- _YOUR TASKS_:
A – In the pipeline passage, what does the text say is the ultimate purpose of shipping TMX oil to these other markets, and what result does it expect? Answer in one to three sentences.
B – For each statement, say whether it agrees with the pipeline passage. Answer yes or no and quote the deciding words.
(i) Tankers have loaded crude oil at the Westridge terminal since 1956 without an incident.
(ii) Most of the 82 spills reported since 1961 were pipeline related.
(iii) British Columbia receives $19.4 billion of the combined government revenue.
C – Resume the pipeline passage after its last sentence and keep writing it.

____ PAGE TEXT

So, any shipments on the TMX that aren’t consumed locally will be loaded onto Aframax, double-hulled tankers and escorted through the Vancouver harbour using tugboats and local pilots until they are safely out of the congestion zone. A number of these tankers may actually stop at the Cherry Point refinery in Washington which is looking for heavy oil to process. Other tankers may stop at refineries along the California coast or cross the Pacific to heavy oil markets in Asia. Ultimately though, the purpose is to diversify the customer base and provide a steady source of supply to these other jurisdictions, which in turn will give Alberta producers the Holy Grail of a lower differential to global prices, resulting in the higher royalties and taxes to the provincial and federal treasuries.


Cool, but aren’t we guaranteed to have a spill?


Statistically yes. There is always a chance. But it’s infinitesimal. Let’s look at the record. Since 1961, the existing pipeline has reported 82 spills to the NEB. 70% of these spills have been contained at facilities and the balance are pipeline related. For a pipeline network in service this long, the track record is actually pretty stellar. As for tankers, they have been loading and transporting crude oil from the Westridge terminal since 1956 without a single incident.



The new pipeline will be built to the highest standards of any pipeline ever built. Why? Because it should be and that is how Canadian rules work.


A lot of the concern centres around the possibility of a tanker spill and the impact on the coastline and the behaviour of bitumen in colder seawater. Well, all of this was studied and assessed in the NEB hearing stage and forms part of the conditions to building the expansion. The Federal government has established and earmarked funding for the ocean protection plan to the tune of $1. 5 billion over 10 years, to be based in Vancouver and the Company is paying for and developing a top tier land spill response plan, all in response to the BC government’s five conditions that had to be met before they would approve the pipeline.


Even the current B.C. government in their proposed reference to the Supreme Court makes specific mention of spill response and not increased shipments of bitumen. So if that’s the case – provide the guarantee!


What else?


The economic impact of this pipeline is substantial to both B.C. and Alberta, and the rest of Canada. The combined impact on government revenue for construction and the first 20 years of expanded operations is $46.7 billion; revenues that can be used for public services such as health care and education – British Columbia receives $5.7 billion, Alberta receives $19.4 billion and the rest of Canada receives $21.6 billion.


On top of that, the BC government is going to receive payments from Kinder Morgan of $25 to $50 million per year for 20 years or up to $1 billion.

________
____ MATERIAL

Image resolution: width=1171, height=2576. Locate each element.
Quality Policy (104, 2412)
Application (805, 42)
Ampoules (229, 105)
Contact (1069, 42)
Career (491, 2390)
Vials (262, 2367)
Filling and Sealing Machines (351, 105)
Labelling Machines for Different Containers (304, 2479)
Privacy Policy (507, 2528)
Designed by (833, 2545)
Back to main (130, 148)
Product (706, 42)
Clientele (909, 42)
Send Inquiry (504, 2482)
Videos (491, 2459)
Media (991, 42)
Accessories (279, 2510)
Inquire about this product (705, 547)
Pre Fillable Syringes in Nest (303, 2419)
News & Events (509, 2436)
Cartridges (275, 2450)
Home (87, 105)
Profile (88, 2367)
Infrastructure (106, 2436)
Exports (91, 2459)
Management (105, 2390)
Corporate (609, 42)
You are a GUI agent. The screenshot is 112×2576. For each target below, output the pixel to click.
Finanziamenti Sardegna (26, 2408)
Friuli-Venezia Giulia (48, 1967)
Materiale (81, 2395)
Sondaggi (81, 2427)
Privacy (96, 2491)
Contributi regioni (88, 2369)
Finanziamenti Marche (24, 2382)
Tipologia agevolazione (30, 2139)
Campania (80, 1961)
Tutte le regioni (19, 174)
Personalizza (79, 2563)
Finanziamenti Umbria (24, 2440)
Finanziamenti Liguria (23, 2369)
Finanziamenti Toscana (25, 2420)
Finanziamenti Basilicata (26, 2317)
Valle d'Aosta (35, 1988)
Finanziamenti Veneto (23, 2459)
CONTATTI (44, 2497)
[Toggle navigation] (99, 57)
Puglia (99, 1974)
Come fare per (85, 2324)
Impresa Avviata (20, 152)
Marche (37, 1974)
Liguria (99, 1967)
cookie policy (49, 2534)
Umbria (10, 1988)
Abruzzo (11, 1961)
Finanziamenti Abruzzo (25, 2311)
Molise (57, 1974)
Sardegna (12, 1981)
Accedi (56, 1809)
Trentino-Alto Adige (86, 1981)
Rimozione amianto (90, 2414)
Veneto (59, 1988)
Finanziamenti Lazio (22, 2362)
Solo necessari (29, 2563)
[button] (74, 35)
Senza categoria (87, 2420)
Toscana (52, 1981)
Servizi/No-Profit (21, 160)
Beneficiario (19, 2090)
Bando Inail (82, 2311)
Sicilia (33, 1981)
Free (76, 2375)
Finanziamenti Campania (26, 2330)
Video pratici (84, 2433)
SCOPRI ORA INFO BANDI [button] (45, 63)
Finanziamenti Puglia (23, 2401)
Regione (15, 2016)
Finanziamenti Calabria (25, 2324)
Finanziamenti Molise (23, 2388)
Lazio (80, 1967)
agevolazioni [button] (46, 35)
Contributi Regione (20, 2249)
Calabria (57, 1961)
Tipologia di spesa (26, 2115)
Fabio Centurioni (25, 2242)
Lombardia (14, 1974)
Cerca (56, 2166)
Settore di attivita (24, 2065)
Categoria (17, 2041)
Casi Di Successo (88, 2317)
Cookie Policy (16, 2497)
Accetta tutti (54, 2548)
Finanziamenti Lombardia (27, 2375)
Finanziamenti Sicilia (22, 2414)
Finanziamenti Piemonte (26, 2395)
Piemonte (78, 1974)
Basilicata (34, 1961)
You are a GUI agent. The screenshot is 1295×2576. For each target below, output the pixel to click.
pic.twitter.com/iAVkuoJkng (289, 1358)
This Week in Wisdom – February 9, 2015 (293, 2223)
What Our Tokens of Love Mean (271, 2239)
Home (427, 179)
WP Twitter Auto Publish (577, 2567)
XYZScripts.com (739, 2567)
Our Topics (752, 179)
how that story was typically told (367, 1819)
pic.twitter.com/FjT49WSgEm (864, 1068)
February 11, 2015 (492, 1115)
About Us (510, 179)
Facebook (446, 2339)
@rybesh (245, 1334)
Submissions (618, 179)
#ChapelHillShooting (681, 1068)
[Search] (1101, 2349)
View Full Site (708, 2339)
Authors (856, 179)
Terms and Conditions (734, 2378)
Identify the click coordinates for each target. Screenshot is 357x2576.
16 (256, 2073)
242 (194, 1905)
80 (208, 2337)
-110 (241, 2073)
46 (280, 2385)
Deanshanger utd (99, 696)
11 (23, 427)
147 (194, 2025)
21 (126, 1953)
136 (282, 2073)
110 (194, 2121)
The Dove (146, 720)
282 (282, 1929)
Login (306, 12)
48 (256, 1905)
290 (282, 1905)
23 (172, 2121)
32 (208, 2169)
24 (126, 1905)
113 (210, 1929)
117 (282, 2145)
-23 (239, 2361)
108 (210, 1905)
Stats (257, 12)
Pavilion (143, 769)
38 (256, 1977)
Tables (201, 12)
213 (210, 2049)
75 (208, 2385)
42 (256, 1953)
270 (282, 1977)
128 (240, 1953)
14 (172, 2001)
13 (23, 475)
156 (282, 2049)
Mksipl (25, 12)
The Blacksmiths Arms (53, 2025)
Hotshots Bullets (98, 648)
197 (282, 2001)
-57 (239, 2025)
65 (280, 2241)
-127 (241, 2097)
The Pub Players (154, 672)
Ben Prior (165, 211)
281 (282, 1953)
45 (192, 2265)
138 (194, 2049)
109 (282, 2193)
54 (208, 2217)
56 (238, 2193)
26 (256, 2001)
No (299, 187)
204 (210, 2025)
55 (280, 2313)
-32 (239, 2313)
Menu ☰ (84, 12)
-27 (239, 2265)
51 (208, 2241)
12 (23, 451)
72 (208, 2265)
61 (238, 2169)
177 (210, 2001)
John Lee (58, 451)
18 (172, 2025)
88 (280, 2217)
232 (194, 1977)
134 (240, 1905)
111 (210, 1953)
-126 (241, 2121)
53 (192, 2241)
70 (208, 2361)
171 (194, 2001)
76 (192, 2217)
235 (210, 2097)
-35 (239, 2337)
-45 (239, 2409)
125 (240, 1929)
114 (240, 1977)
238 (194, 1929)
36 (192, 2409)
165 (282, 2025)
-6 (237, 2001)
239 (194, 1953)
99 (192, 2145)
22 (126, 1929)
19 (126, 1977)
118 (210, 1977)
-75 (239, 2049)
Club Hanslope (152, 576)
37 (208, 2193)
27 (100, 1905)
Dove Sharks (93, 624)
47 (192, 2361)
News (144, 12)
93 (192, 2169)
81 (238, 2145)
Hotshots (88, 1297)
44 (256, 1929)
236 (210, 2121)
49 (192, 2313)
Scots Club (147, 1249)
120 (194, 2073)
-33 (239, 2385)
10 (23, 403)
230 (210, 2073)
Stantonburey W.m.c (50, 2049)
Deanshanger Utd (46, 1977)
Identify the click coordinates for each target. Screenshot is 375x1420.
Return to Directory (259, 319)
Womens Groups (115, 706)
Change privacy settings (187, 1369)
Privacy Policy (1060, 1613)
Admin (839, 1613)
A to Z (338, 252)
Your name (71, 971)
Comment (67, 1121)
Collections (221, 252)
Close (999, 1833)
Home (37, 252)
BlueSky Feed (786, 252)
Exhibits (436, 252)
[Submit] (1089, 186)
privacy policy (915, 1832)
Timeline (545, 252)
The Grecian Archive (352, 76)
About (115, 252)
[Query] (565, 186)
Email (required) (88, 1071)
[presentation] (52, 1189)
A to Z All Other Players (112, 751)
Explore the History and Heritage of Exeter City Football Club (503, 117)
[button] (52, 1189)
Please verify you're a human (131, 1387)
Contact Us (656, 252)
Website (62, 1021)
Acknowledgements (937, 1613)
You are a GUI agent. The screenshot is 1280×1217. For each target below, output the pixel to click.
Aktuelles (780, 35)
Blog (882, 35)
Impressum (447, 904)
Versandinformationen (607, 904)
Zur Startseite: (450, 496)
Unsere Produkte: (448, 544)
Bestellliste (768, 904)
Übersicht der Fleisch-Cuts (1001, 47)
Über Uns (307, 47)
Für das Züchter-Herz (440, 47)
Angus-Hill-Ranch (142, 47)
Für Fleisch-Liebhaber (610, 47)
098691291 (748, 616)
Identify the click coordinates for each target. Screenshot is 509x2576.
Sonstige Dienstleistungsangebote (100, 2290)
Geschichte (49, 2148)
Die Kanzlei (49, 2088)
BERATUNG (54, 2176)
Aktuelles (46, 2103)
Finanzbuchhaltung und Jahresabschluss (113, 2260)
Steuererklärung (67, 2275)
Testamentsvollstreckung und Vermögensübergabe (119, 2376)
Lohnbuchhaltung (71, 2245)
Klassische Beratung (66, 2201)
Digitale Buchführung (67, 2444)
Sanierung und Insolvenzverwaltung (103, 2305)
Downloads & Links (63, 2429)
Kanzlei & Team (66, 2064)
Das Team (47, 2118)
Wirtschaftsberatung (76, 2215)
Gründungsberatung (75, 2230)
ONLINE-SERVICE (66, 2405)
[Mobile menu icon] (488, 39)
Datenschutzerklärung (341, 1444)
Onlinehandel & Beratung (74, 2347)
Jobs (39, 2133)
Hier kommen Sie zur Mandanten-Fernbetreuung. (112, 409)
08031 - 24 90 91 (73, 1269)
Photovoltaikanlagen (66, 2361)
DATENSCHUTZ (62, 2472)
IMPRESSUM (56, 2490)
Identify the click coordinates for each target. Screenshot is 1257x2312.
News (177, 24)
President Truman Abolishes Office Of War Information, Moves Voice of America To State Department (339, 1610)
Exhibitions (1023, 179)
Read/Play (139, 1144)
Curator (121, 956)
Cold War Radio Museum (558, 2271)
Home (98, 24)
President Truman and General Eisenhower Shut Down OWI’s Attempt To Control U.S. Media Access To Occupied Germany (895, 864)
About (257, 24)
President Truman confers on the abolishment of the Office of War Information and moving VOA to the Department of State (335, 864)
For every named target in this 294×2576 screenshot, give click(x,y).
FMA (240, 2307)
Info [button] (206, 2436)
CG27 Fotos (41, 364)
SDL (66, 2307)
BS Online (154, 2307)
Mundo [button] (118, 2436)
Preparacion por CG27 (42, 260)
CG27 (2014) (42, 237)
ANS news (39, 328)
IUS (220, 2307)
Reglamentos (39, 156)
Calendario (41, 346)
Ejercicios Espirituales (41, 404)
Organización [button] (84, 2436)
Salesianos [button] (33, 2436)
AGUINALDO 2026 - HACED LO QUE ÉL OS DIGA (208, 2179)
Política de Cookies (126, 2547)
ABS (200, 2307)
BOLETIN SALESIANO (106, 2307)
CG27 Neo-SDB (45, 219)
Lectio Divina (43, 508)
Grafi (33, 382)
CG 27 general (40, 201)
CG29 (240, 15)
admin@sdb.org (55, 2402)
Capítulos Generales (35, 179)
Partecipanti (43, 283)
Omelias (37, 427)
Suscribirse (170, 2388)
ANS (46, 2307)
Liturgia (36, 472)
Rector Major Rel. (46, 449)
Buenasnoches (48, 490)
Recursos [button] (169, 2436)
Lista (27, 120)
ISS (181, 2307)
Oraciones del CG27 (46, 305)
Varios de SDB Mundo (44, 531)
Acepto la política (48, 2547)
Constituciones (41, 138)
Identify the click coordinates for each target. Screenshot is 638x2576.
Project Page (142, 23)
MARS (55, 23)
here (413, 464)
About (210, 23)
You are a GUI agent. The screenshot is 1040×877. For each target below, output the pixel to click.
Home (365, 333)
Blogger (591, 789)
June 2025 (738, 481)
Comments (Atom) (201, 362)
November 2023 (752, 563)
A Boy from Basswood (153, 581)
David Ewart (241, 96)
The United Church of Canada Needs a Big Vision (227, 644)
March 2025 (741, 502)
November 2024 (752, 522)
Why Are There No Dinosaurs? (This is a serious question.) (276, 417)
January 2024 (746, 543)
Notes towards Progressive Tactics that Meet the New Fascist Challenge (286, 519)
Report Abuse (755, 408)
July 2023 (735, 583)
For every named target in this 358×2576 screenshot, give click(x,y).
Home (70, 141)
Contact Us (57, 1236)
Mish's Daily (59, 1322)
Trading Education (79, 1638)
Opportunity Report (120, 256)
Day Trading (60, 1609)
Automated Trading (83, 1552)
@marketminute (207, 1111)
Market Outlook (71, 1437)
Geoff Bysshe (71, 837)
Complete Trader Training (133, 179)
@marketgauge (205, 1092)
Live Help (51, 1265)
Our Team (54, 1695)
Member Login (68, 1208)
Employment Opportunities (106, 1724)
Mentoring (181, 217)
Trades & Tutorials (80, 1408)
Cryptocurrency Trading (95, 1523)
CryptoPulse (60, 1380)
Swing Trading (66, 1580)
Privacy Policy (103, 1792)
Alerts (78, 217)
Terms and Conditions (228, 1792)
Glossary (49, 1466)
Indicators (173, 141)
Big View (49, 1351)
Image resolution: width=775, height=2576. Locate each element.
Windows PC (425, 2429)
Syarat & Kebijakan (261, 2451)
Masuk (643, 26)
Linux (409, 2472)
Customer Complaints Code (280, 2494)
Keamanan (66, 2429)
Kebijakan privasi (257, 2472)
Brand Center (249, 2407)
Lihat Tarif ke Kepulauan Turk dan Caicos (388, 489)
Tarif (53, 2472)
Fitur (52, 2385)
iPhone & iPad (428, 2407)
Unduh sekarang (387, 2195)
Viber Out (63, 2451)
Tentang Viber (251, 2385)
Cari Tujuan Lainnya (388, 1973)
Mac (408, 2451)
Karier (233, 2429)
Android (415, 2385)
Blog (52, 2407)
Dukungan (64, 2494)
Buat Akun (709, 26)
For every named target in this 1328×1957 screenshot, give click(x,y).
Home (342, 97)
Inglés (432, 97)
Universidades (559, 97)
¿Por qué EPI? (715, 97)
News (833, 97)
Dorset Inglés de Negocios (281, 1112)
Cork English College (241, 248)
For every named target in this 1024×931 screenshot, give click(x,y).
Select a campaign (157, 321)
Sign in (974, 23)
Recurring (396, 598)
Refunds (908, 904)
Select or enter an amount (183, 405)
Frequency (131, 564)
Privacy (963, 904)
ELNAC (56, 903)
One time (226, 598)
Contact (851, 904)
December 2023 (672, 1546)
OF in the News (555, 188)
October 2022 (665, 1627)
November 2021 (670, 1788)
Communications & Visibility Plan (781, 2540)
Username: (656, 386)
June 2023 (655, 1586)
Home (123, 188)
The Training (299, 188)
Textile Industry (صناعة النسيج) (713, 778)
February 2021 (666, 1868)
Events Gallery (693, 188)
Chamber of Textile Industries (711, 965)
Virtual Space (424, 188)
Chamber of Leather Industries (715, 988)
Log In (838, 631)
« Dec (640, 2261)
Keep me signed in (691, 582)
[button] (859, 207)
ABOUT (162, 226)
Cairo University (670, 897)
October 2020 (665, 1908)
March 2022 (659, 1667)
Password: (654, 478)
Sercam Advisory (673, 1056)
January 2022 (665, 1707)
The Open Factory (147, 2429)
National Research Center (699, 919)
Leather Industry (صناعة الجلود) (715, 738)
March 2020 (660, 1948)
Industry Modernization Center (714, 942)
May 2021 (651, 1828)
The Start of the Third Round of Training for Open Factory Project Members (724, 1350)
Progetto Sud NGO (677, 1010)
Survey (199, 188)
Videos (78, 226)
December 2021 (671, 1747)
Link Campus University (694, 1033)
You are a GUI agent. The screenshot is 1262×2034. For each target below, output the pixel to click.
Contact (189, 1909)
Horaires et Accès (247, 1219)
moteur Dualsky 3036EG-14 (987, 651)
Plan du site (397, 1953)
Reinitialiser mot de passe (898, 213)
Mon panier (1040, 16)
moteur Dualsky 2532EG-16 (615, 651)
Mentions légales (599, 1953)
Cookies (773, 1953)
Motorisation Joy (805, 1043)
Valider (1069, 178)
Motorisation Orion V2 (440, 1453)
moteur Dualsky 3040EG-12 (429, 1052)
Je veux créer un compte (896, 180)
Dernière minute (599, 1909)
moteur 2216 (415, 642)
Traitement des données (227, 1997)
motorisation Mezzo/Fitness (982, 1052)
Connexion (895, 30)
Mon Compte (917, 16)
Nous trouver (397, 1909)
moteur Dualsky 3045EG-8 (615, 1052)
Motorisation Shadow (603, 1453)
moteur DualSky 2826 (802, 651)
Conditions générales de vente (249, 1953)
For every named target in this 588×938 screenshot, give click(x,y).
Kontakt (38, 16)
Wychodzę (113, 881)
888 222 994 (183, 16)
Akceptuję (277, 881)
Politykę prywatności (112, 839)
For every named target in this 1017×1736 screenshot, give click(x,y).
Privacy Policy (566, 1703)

________

- _ANSWERS_:
A – The purpose is to diversify the customer base and give these other jurisdictions a steady source of supply. The text says this will give Alberta producers a lower differential to global prices. That in turn will bring higher royalties and taxes to the provincial and federal treasuries.

B –
(i) Yes: "they have been loading and transporting crude oil from the Westridge terminal since 1956 without a single incident"
(ii) No: "70% of these spills have been contained at facilities and the balance are pipeline related"
(iii) No: "British Columbia receives $5.7 billion"

C –
With all of the above and approvals up the wazoo, it stands to reason that Kinder Morgan would feel it is good to move forward.


But, as we know, they aren’t quite yet. But where are we at and what can be done? Well in my world, and most others, it’s going to come down to money. And probably lots of it.



For that reason, I’m not going to belabour all the shenanigans BC is engaged in to obfuscate, delay, frustrate and, in their view, hopefully derail the project. Other pundits have covered that.



Nor am I going to discuss the constitutional mumbo-jumbo that can be dreamed up or implemented, what version of the War Measures Act Trudeau the younger can implement or the various versions of scorched earth countermeasures the Alberta government has threatened to unleash on our neighbour.




Instead, I’m going to focus on the one weird money thing. The statement from the Notley government that they would be willing to buy into a portion of the project, or all of it if need be, and the noises coming out of the federal government that they would consider the same thing.


Clearly, the first question out of that is – What the … ? Is that a good idea? Why would they consider it? Then it starts to make some sense. Why?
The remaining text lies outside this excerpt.